The findings suggest that the polyolefin polypropylene containing a stabilizer of the formula (I) in an amount of 0.2 wt.% is thermostable, the stabilizer of the formula (I) provides svetostoyjkostj polymer.

Examples 20, 21.

Stability of synthetic ethylene-propylene rubber (Sept) determine elaut on the following criteria:

1) for the duration of the induction period of oxidation of the polymer (pO2=250 mm Hg, T=165-170°C

2) by the change in Mooney viscosity in terms of thermo-mechanical treatment by passing through an extruder 1,2 min 220°C.
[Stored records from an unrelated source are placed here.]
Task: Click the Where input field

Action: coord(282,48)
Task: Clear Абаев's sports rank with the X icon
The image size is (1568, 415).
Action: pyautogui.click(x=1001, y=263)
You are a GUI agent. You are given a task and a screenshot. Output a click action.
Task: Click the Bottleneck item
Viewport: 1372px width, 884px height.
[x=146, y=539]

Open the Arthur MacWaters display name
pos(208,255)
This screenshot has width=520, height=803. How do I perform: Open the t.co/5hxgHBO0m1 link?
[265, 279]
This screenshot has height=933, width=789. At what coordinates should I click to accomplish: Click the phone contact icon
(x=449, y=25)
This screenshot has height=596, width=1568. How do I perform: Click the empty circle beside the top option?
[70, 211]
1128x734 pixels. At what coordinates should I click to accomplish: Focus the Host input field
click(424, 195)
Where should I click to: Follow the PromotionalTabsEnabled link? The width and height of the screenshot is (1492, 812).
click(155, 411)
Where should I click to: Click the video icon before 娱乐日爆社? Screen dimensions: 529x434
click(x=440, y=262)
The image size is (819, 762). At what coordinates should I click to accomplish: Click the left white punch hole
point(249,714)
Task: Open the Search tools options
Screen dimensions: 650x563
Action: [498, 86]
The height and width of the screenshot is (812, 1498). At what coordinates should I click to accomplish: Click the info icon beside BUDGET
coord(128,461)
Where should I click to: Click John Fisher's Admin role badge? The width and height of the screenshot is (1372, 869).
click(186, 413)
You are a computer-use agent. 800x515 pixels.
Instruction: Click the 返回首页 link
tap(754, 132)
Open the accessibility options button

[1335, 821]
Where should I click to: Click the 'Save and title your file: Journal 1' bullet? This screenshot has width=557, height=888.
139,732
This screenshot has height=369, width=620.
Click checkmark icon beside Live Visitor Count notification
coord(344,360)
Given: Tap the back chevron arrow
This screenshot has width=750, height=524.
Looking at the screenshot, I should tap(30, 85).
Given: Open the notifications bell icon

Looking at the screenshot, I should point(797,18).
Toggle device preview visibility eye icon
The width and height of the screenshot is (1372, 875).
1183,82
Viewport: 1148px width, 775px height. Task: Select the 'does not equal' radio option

The stabilizer content in the sample and the results are given in table 11.

Table 11
# example20 (control)21
The composition of the sampleSept-40The composition of Sept-40 with a stabilizer of the formula (I) (0.2 wt.%)
The results of the tests
The Indus. the period of oxidation160170
The Mooney viscosity of the rubber to the extrusion4242
The Mooney viscosity of the rubber after extrusion4142

Examples 22, 23.

The stability of butyl rubber (BK) is determined according to the following criteria:

1) for the duration of the induction period of oxidation of the polymer (pO2=250 mm Hg, T=165-170°C

2) by the change in Mooney viscosity in terms of thermo-mechanical treatment by passing through an extruder 1,2 min 220°C.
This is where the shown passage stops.